St.-Anna-Szenen Ostseite

DEUTENHAUSEN

Drei Szenen schließlich zeigen das wunderbare Wirken St. Annens nach ihrem Tod an.

15 ST. ANNA VEREHRT VON KRANKEN, ARMEN UND PILGERN (Ein Brettwurfriß mit Feuchtigkeitsschäden.) Fünf Notleidende knien im Kreis und flehen zu der Heiligen im Himmel. Ein Pilger, gekennzeichnet durch das Muschelabzeichen, Hut und Stab, ein Bettler mit einer Schale, eine Blinde, auf ihre Augen weisend. Im Hintergrund in der Mitte eine liegende Gestalt, die Hände auf der Brust gefaltet, wohl ein Sterbender oder gerade Verstorbener – St. Anna wirkte zahlreiche Wunder an gerade Verstorbenen (vgl. AASS Julii, Tomus 6, S. 259 ff.).

16 ST. ANNA WIRKT EIN WUNDER Die Heilige neigt sich vom Himmel herab zu einem Beter, der in freier Landschaft kniet, im Vordergrund die hl. Maria (?) vor einer vergitterten Felshöhle, in welcher höllische Flammen und Teufelsgestalten sichtbar werden. - Errettung einer Seele aus den Flammen der Hölle? Eine Quelle für diese Wunderszene ist unbekannt.

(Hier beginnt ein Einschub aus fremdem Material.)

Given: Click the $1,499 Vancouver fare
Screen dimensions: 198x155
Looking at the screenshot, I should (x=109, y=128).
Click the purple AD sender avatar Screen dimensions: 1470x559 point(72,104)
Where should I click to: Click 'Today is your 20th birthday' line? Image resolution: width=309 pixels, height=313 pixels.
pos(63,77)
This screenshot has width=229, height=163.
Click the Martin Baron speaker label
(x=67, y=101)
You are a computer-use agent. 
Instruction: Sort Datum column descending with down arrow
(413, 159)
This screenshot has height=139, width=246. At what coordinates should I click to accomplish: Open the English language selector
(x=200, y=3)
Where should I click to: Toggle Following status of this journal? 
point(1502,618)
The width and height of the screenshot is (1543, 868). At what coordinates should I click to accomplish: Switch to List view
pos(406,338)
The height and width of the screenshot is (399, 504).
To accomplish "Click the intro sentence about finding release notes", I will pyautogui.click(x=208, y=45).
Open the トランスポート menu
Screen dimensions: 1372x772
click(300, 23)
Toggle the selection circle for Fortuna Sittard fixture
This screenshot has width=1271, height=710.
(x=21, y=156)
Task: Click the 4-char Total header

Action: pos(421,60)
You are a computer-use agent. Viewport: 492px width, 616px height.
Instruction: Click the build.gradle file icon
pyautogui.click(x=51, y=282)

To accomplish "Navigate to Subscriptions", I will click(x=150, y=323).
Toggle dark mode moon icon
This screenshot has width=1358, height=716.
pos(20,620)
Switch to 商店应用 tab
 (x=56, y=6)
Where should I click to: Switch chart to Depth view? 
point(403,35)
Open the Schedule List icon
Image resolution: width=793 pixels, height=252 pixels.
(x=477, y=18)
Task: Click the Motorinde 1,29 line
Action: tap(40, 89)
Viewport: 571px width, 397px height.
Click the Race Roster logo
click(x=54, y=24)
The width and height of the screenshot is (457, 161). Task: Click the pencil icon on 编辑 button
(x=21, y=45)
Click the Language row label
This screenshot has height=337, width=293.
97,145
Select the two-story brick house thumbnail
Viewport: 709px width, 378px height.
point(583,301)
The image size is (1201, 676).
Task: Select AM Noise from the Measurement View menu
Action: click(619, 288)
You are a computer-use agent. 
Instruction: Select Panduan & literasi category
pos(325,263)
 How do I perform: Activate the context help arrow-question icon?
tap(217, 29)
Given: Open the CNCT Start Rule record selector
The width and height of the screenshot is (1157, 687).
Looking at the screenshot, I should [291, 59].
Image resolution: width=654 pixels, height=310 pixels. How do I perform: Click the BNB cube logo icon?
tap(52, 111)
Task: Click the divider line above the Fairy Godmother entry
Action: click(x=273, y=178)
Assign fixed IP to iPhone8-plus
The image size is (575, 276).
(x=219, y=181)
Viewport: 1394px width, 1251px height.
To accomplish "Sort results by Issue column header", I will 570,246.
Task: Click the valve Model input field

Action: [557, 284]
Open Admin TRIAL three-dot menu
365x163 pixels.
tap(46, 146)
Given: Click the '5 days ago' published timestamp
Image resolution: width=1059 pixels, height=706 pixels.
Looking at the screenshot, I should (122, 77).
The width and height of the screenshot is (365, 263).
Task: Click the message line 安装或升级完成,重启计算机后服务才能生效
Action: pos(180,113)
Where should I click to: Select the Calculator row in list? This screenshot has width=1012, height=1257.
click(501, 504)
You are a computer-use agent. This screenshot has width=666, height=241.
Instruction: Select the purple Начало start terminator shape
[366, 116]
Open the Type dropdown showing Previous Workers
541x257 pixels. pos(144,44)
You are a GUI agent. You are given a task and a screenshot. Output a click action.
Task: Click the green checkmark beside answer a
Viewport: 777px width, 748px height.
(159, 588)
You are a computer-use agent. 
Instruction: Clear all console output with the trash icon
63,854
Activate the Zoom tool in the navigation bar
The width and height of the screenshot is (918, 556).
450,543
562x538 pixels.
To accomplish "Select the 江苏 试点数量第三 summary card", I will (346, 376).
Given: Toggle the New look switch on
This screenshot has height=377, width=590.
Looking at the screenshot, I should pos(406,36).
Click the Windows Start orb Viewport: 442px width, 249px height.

17 VEREHRUNG ANNAS Den Andächtigen am Altar der Hl. Familie erscheinen Jesus, Maria und Anna. Der Jesusknabe hält einen Kranz von Rosen über Annas Haupt

Jesus und Maria fordern die versammelten Gläubigen zur Verehrung Annas auf.

Quellen und Literatur

Braun-Augsburg, Bd 1, S. 155.

KDB I OB (1), S. 578

Stegherr, Peter, Die St. Annakirche in Burggen, in: Schongauer Nachrichten 1928, Nr. 17–29.

Hofmann, Sigfrid, Die Kirchen der Pfarrei Burggen, Wissenschaftliche Veröffentlichungen des Heimatpflegers von Oberbayern, Reihe A, Heft 8, Schongau 1955.

Wille, Joseph, Der Maler Franz Xaver Bernhard von Eggenthal, in: Unser Allgäu 12, Nr. 10, 1958.

Hofmann, Sigfrid, Der Landkreis Schongau, Müncher 1959, S. 55.

Fuchs, Adolf, Franz Xaver Bernhard »de Eggenthall« und seine Künstlersippe, in: Kaufbeurer Geschichtsblätter 3, 1960, Nr. 5/6, S. 45–51.

Hofmann, Sigfrid, Die Sakralbauten der Gemeinde Burggen, in: Lechisarland 1963, S. 103 ff.

Fried, Pankraz und Sebastian Hiereth, Die Landgerichte Landsberg und Schongau (= Historischer Atlas von Bayern Bd 22–23), München 1971, S. 253 f.